_ABOUT THIS EXERCISE_. Verbatim copy without images: repeat the records in full.
___
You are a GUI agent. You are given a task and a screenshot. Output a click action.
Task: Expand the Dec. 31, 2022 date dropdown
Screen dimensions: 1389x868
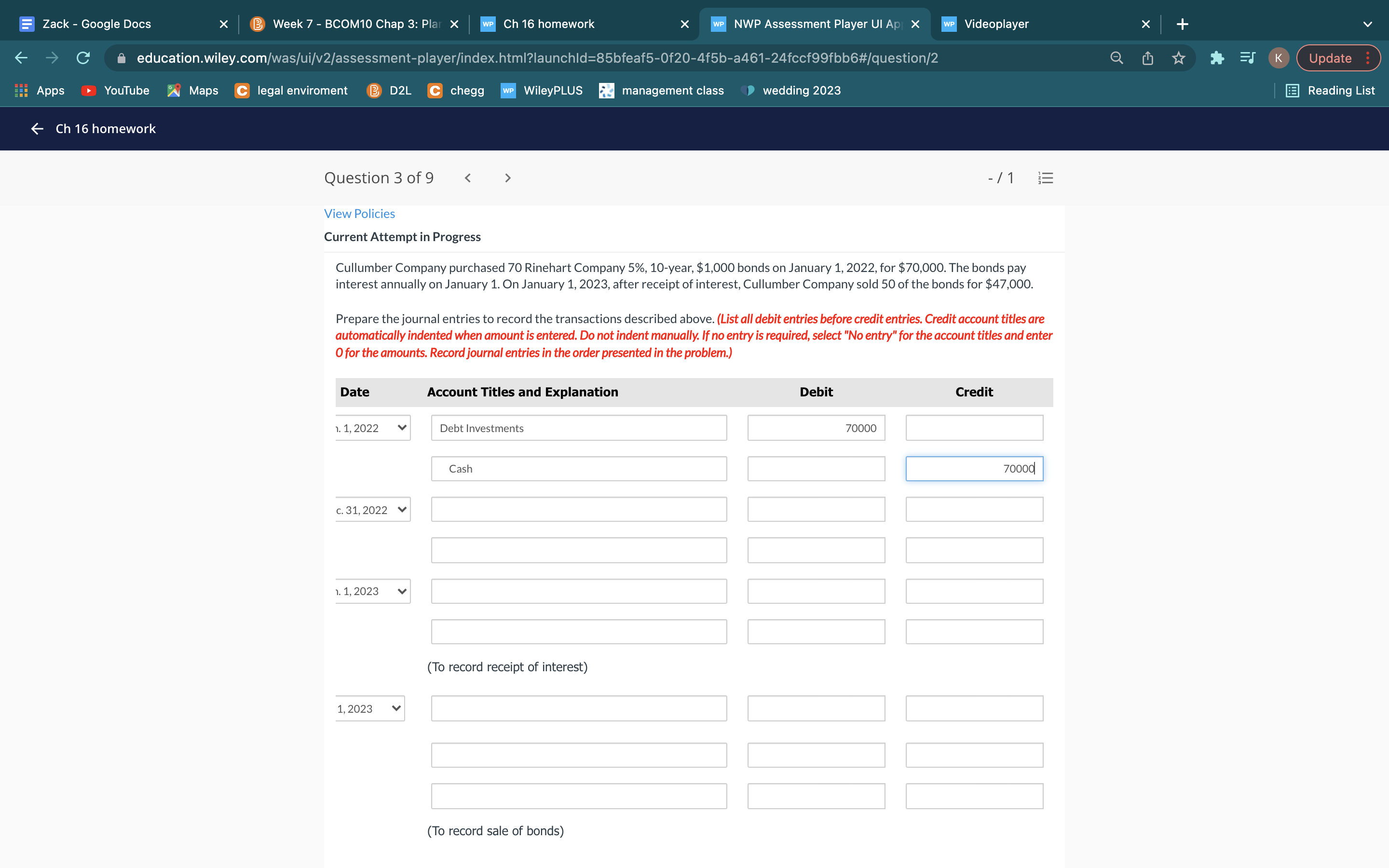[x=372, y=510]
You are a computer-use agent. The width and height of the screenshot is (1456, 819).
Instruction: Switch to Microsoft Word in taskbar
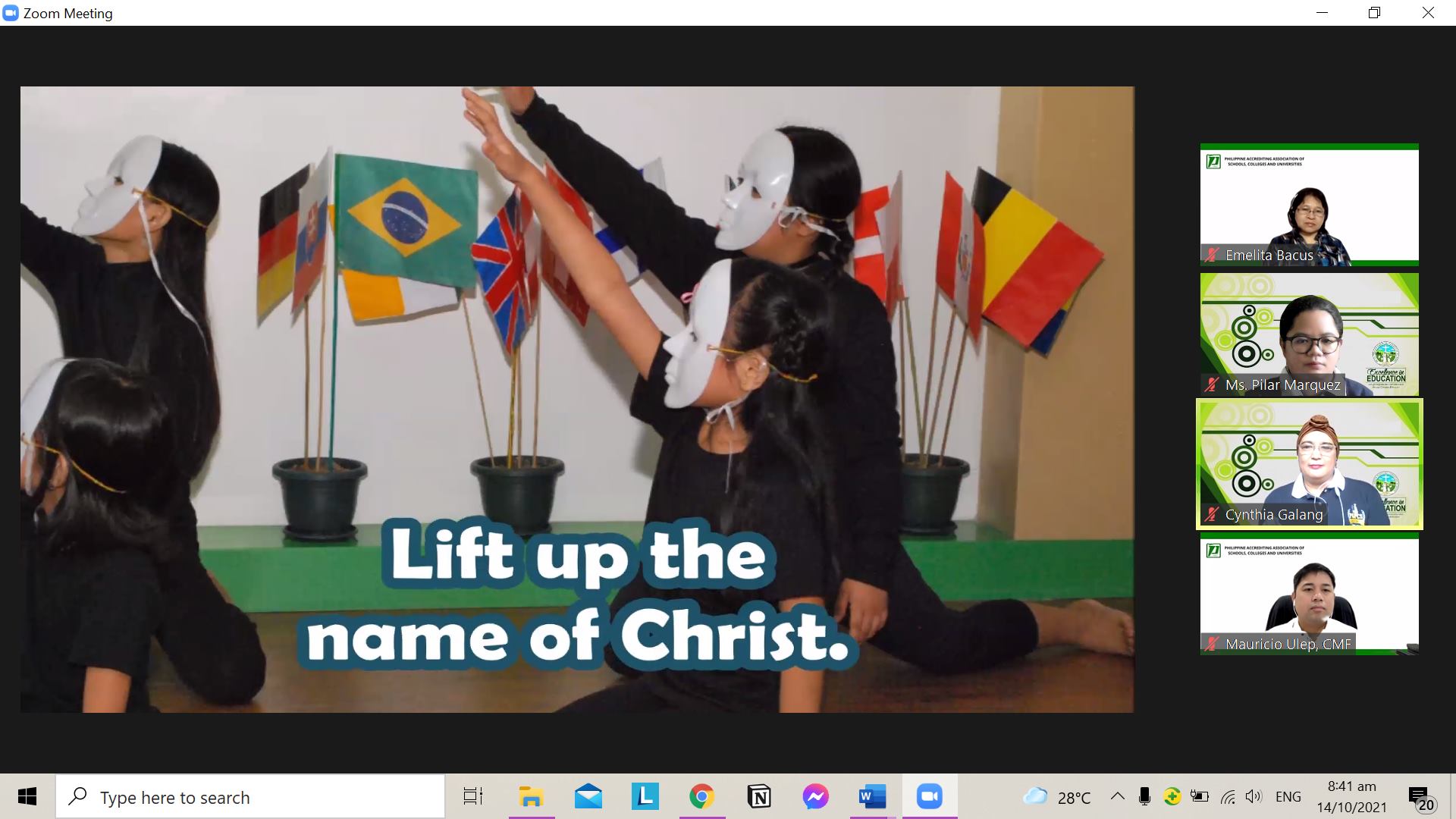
___
_EXPECTED ANSWER_.
You are a GUI agent. You are given a task and a screenshot. Output a click action.
Task: Expand the Dec. 31, 2022 date dropdown
Screen dimensions: 1389x868
[x=372, y=510]
You are a computer-use agent. The width and height of the screenshot is (1456, 819).
Instruction: Switch to Microsoft Word in taskbar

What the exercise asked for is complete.